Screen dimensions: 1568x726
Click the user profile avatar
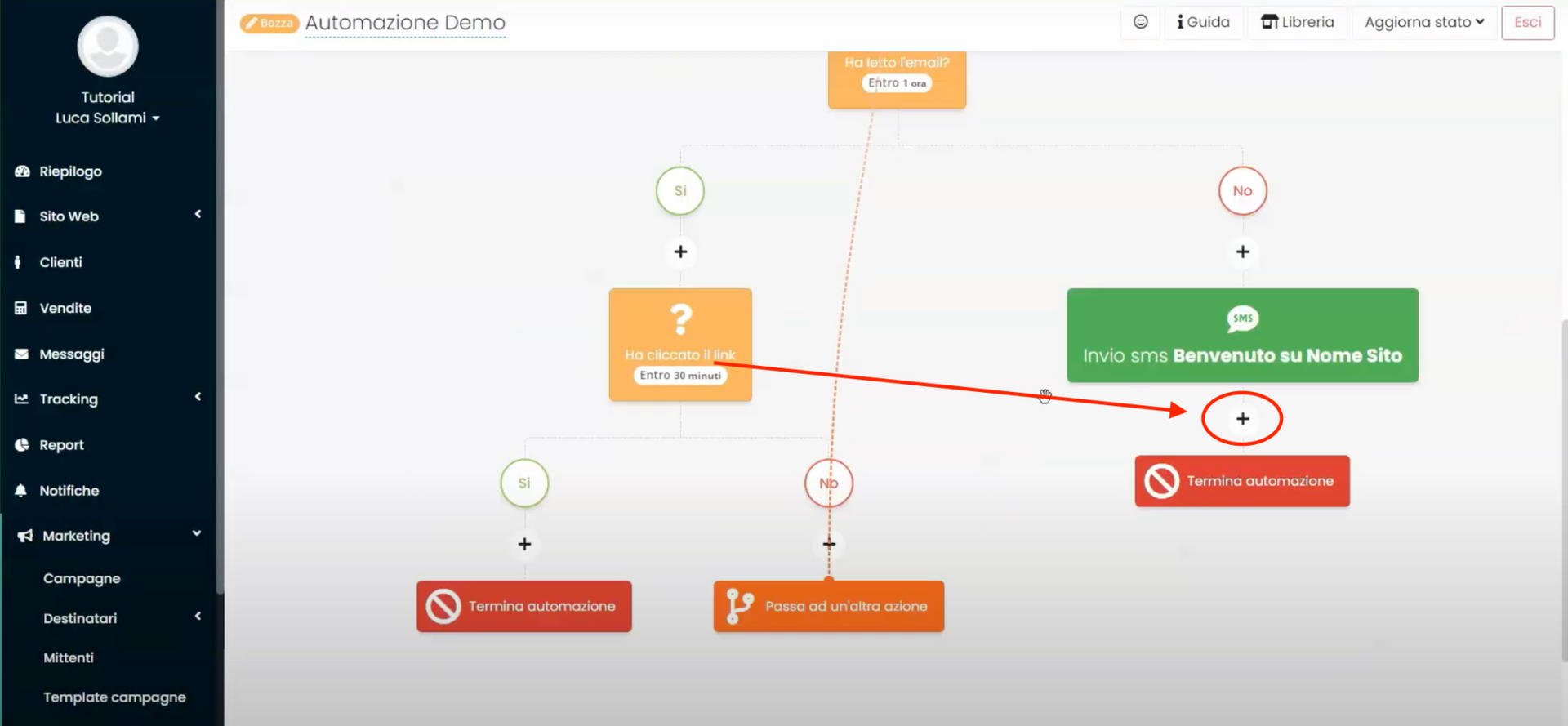(x=108, y=47)
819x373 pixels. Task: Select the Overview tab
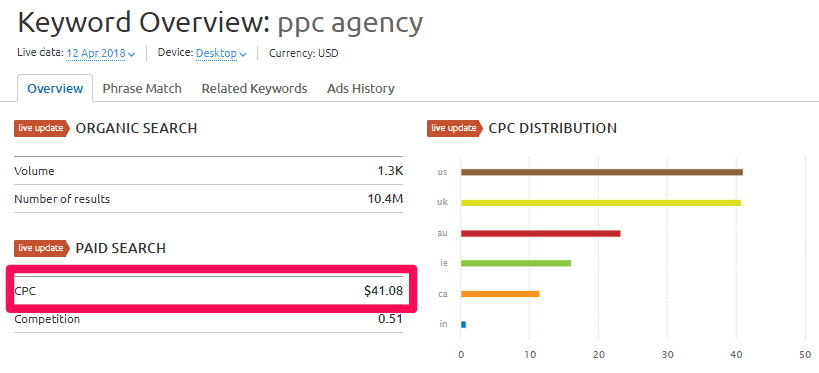tap(55, 88)
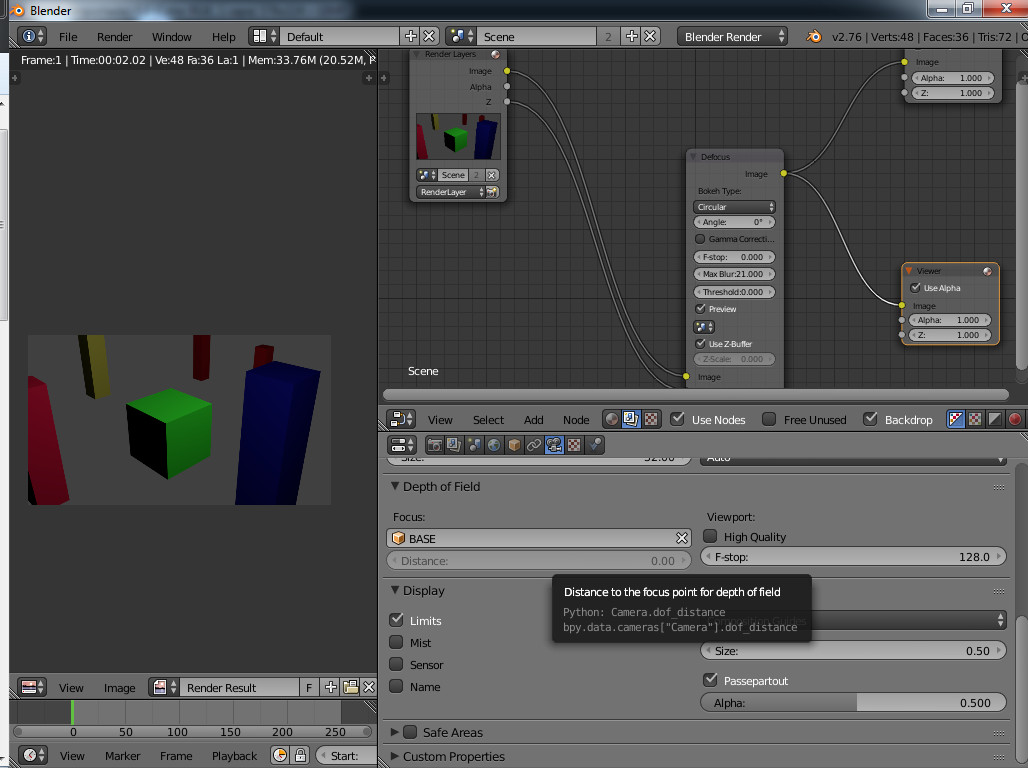Select the Compositing node tree icon
This screenshot has height=768, width=1028.
point(631,419)
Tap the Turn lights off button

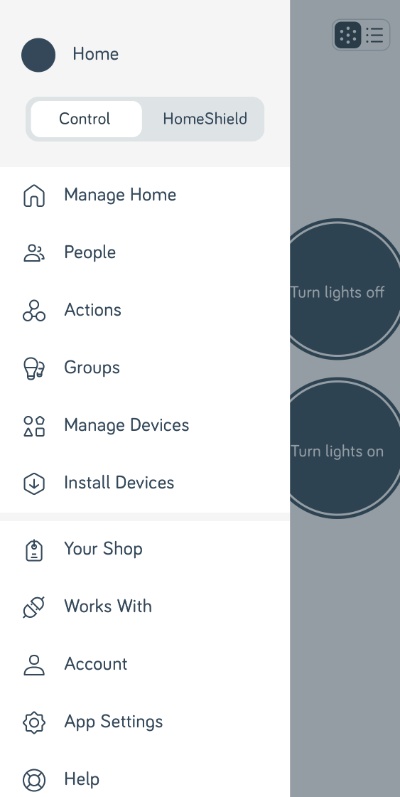coord(337,290)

* **Requirements**
Rewrite the data above, changing "Turn lights off" to "Switch off the lights" and keeping everything else the same. Leave out the pictures.

* **Exercise response**
Screen dimensions: 1568x726
Click the user profile avatar
(x=108, y=47)
819x373 pixels. Task: Select the Overview tab
tap(55, 88)
Select the Compositing node tree icon
This screenshot has height=768, width=1028.
point(631,419)
Tap the Switch off the lights button

coord(337,290)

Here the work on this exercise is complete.